Ethiopie : Dénonçant son détournement, Washington et le PAM suspendent leur aide alimentaire au Tigré
CORRUPTION Avant de reprendre les livraisons, le PAM veut s’assurer « que cette aide vitale parvienne bien à ces destinataires voulus »
De l’aveu même de Samantha Power, administratrice de l’Agence américaine pour le développement et l’aide humanitaire (USAID), la décision a été « difficile ». Les Etats-Unis et le Programme alimentaire mondial (PAM) ont annoncé mercredi suspendre « jusqu’à nouvel ordre » leur aide alimentaire à la région du Tigré dans le nord de l’Ethiopie, ravagée par des années de conflit.
Une partie de cette aide a été « détournée et vendue sur le marché local », a justifié Samantha Power. De son côté, le PAM, basé à Rome, dit avoir décidé d’une « pause dans la distribution de nourriture au Tigré, qui ne reprendra pas avant [qu’il] puisse être en mesure d’assurer que cette aide vitale parvienne bien à ces destinataires voulus ».
Une décision qui ne concerne pas l’eau potable
Le gouvernement américain a soulevé l’affaire auprès des autorités éthiopiennes ainsi que les autorités locales au Tigré qui « ont exprimé leur volonté de travailler avec nous afin d’identifier les responsables et à ce qu’ils rendent des comptes », selon l’USAID. L’organisme a cependant précisé que cela ne concerne pas des suppléments nutritionnels, la distribution de l’eau potable et le soutien aux activités agricoles dans la région.
Il n’a par contre pas été précisé le montant de l’aide alimentaire concernée mais les Etats-Unis sont le plus gros contributeur humanitaire à l’Ethiopie. « Ce détournement frappe une fois de plus une population civile innocente », a poursuivi l’USAID, en soulignant que des « millions de personnes vivent dans une insécurité alimentaire aiguë ».
Cette pause intervient six mois après la signature, le 2 novembre dernier, entre le gouvernement fédéral éthiopien et le Front de libération du Peuple du Tigré (TPLF), d’un « accord de cessation des hostilités » mettant fin à deux ans de guerre brutale et meurtrière.
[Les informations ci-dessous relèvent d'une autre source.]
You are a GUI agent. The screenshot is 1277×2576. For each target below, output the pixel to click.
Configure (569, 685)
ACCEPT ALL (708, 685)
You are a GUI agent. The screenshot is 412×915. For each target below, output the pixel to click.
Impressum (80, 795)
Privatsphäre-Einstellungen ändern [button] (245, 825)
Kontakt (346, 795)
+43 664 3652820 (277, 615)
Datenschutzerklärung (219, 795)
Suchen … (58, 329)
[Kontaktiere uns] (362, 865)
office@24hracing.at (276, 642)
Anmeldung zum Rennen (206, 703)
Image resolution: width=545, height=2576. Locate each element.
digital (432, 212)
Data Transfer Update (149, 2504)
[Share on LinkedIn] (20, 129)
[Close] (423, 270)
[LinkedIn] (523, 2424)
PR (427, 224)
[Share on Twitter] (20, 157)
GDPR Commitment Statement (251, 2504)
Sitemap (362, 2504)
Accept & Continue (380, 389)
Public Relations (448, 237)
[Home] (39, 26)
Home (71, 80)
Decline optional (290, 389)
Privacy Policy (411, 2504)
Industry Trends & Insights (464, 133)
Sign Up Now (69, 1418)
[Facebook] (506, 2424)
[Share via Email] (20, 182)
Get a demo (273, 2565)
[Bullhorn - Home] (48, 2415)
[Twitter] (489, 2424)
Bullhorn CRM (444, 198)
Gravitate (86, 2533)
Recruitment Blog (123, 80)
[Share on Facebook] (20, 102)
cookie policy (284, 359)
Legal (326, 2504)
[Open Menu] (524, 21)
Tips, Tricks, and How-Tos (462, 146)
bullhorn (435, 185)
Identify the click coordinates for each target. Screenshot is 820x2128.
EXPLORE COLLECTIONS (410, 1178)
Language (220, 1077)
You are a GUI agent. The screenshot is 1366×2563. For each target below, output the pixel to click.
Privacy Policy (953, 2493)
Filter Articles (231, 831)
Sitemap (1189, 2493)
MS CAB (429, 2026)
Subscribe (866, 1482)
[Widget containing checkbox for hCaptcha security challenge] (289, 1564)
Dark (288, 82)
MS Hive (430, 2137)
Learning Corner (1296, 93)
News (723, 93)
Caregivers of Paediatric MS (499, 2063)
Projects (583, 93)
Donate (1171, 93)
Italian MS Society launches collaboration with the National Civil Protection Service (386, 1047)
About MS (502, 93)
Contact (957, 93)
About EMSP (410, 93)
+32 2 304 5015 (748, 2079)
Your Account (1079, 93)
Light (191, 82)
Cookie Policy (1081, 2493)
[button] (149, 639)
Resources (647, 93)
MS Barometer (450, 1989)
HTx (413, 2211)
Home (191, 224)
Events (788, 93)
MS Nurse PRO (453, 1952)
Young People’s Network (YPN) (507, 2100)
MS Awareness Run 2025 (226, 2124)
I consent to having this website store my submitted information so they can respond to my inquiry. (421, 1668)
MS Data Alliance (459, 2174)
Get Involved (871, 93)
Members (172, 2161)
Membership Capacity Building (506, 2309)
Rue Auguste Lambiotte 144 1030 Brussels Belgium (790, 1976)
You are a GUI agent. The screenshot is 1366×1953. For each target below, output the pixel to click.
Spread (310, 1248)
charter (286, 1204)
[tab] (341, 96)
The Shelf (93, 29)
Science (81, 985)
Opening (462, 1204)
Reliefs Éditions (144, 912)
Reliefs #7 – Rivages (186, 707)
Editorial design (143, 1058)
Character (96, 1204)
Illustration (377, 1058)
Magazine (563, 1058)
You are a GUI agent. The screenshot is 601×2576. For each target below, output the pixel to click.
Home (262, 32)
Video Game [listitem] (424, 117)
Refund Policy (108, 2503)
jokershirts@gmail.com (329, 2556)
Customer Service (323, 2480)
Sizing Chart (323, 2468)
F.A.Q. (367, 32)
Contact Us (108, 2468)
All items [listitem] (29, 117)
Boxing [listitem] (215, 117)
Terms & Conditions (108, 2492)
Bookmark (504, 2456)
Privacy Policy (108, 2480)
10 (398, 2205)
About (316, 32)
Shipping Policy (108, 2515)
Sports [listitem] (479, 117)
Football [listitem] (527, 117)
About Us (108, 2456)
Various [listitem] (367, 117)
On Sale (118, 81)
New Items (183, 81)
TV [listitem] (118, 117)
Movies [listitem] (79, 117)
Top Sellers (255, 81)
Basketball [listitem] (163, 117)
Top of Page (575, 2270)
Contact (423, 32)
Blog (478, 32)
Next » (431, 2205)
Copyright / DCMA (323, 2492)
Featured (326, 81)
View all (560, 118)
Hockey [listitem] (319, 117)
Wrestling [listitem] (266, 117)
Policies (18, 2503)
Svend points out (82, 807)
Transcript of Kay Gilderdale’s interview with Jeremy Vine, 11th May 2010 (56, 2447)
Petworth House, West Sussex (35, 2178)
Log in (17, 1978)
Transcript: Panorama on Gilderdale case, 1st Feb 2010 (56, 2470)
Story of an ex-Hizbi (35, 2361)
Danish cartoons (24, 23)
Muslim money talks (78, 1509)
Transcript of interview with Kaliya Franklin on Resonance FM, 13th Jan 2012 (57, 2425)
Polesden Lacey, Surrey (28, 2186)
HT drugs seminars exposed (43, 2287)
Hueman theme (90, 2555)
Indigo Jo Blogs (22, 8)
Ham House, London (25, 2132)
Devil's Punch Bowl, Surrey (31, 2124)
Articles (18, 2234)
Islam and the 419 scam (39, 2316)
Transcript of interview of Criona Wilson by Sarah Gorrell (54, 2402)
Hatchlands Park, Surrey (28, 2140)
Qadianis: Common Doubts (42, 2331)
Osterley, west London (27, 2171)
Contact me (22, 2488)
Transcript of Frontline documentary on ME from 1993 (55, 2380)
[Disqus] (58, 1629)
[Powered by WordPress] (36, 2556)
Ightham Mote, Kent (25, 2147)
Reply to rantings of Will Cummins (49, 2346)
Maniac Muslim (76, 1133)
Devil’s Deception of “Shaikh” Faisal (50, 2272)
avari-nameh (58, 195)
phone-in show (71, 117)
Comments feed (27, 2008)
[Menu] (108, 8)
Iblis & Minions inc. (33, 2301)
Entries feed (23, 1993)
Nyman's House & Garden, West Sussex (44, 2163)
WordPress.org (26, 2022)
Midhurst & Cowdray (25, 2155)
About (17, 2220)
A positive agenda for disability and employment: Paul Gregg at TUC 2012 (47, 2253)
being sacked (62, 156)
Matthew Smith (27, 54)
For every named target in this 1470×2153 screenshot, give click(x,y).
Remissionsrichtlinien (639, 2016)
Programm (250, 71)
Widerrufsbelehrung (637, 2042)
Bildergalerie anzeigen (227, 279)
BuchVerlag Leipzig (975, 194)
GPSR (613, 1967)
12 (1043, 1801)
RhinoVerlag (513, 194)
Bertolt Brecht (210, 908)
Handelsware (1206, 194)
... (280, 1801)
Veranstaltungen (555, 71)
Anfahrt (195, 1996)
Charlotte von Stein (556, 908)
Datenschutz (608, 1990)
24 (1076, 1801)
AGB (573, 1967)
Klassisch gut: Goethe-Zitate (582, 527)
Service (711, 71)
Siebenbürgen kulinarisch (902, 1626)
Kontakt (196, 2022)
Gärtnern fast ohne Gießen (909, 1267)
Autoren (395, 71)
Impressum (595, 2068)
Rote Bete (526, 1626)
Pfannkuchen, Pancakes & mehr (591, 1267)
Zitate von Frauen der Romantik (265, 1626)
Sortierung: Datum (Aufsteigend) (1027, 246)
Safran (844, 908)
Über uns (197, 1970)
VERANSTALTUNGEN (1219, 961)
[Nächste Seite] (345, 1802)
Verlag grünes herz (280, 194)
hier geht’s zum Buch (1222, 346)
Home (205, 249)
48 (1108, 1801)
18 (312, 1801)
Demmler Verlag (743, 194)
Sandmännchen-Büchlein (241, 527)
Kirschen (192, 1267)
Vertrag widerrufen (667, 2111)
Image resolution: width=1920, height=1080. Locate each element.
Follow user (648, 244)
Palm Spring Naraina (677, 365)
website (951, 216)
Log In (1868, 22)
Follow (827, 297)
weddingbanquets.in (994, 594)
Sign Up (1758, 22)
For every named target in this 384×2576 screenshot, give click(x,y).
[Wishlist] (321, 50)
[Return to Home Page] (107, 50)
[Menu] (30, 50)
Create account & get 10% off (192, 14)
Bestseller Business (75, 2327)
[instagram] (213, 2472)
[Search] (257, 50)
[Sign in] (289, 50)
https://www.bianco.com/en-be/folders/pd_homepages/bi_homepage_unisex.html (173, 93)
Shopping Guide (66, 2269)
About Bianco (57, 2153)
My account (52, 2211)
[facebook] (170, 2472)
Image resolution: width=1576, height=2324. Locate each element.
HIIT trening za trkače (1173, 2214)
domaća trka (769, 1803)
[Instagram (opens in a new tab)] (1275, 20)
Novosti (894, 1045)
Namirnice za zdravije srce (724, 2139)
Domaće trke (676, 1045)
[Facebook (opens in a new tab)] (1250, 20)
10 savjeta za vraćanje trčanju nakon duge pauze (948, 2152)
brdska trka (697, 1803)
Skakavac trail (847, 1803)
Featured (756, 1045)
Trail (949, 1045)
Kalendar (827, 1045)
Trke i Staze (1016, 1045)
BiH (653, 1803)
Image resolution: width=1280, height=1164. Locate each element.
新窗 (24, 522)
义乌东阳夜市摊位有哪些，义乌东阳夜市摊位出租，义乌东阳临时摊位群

Mardi, les Etats-Unis ont salué les « progrès significatifs » réalisés dans la mise en œuvre de cet accord même si les défis restent nombreux.
Durant le conflit, le Tigré et ses six millions d’habitants ont été longtemps privés d’assistance. Depuis lors, « 84 % de la région vit une crise alimentaire », selon le PAM. Le nord de l’Ethiopie « est devenu plus accessible », mais l’aide n’atteint pas « l’échelle requise », soulignait l’agence humanitaire de l’ONU (Ocha) début avril.